La situation de l’école communale « H » de Bavanga, nichée derrière l’ancien CEDOC à Mouila, suscite une vive indignation au sein de la population. Malgré un financement intégral mobilisé pour sa réalisation dit-on, cet établissement se retrouve aujourd’hui enseveli sous les hautes herbes, transformant ce qui devait être un temple du savoir en une structure fantôme. Ce contraste frappant entre les promesses de développement et la réalité du terrain souligne un décalage inquiétant qui ne laisse personne indifférent.
Ce constat d’abandon, qui ne peut être ignoré, soulève de nombreuses interrogations sur la gestion des projets publics dans la localité. Les habitants, lassés de voir leurs infrastructures essentielles péricliter, expriment leur frustration face à ce qu’ils qualifient de manque de considération criant. Pour beaucoup, cette situation est symptomatique d’un blocage qui entrave la progression normale des services sociaux de base, essentiels à l’épanouissement de la jeunesse locale.Face à ce climat de stagnation, des voix s’élèvent pour réclamer une démarche holistique afin de restaurer la sérénité à Mouila.

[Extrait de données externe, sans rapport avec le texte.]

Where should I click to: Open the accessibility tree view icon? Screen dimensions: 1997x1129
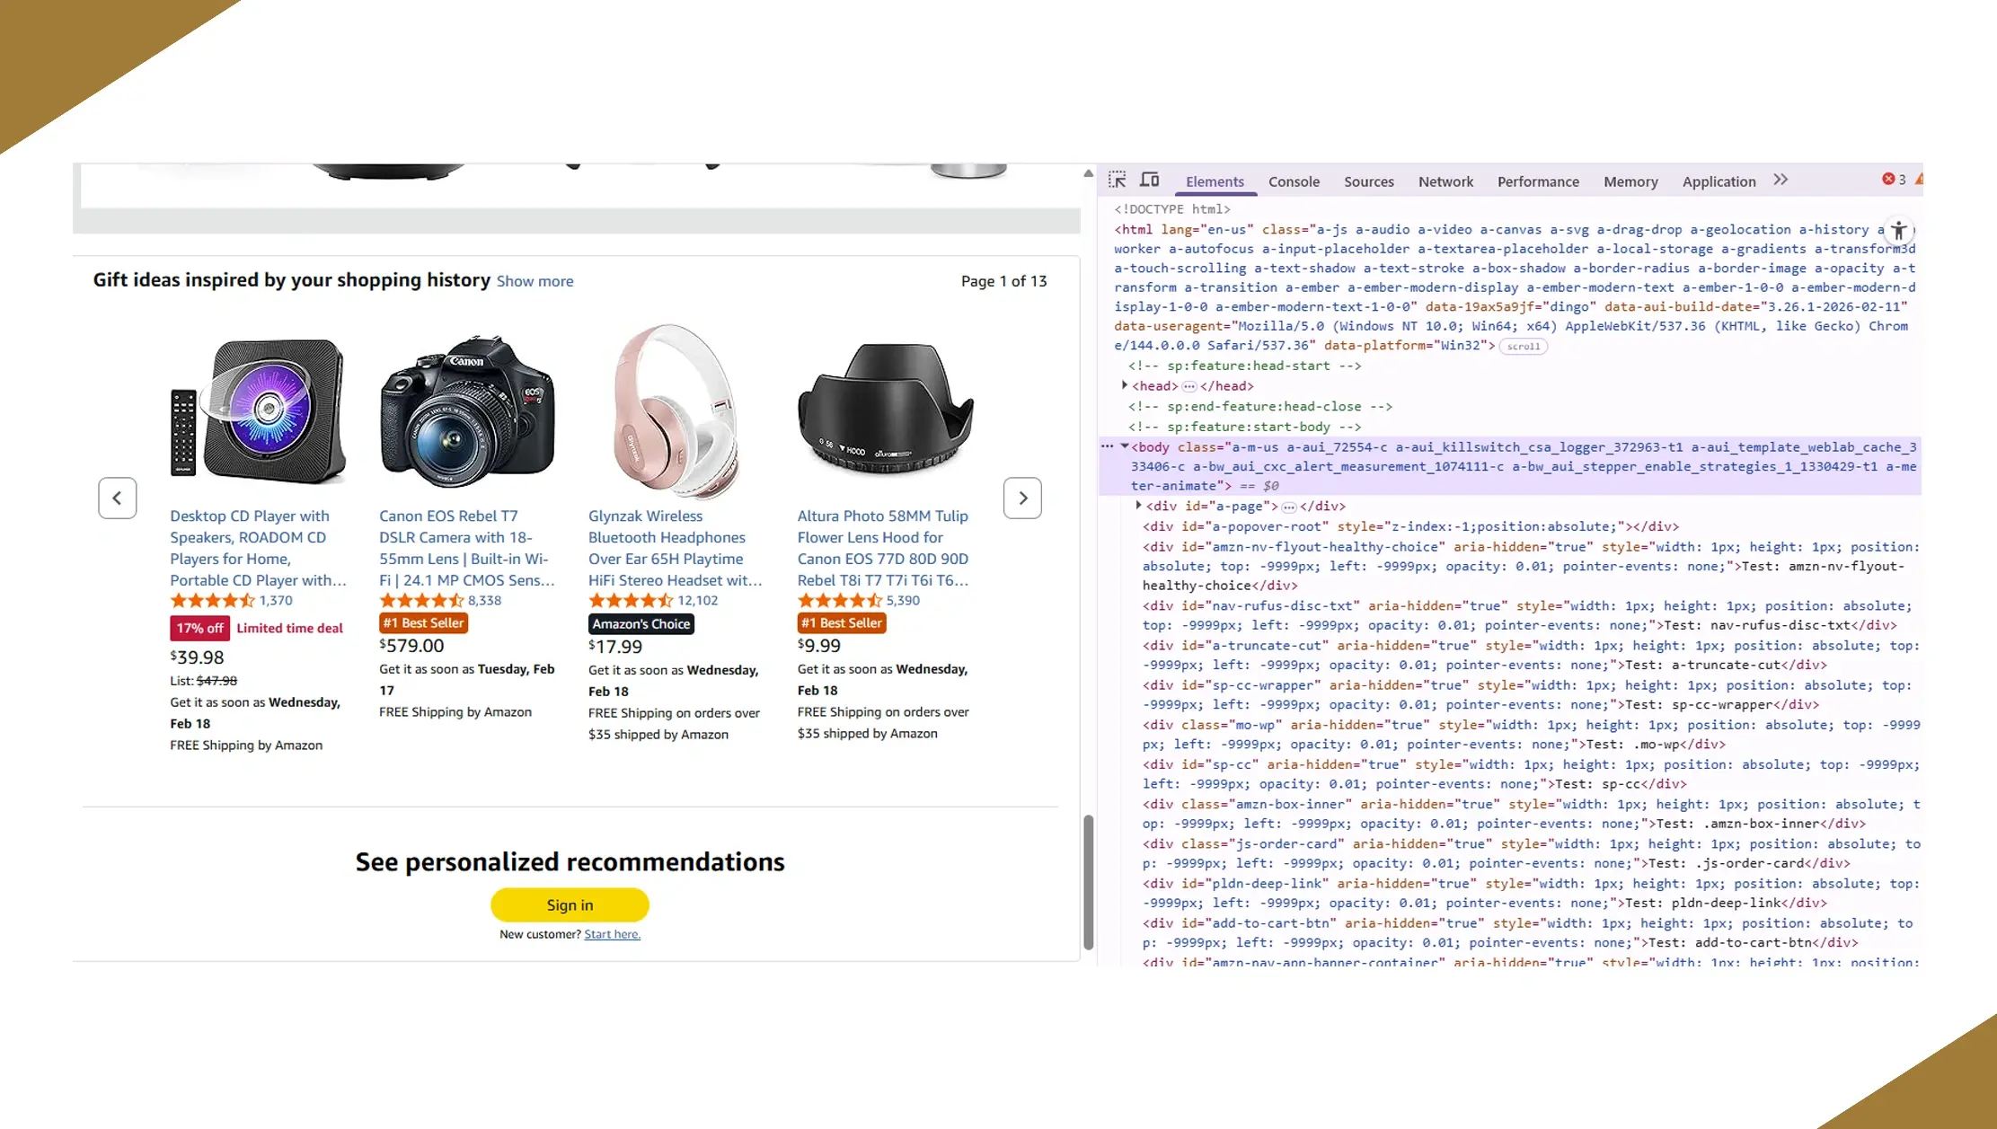coord(1898,231)
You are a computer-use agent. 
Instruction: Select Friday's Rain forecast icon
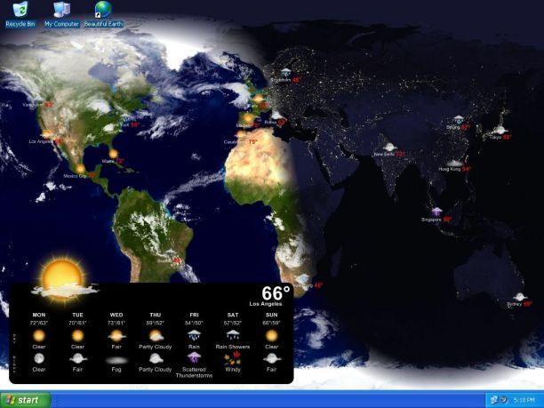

Certains citoyens appellent à des mesures symboliques et spirituelles fortes, prônant une union entre les forces traditionnelles et religieuses. Cette quête de purification viserait à conjurer le sort et à dissiper les ondes négatives qui semblent planer sur la ville, entravant sa prospérité et le lancement effectif de ses chantiers structurants.L’heure est désormais à la mobilisation citoyenne, où l’action publique doit s’aligner avec les aspirations profondes des populations. Il est impératif que la vérité sur ce dossier soit établie et que les ressources allouées soient enfin traduites en actes concrets. Pour que Mouila retrouve le chemin de la lumière, l’exigence de transparence et d’efficacité doit devenir le moteur d’une transformation tant attendue par les riverains.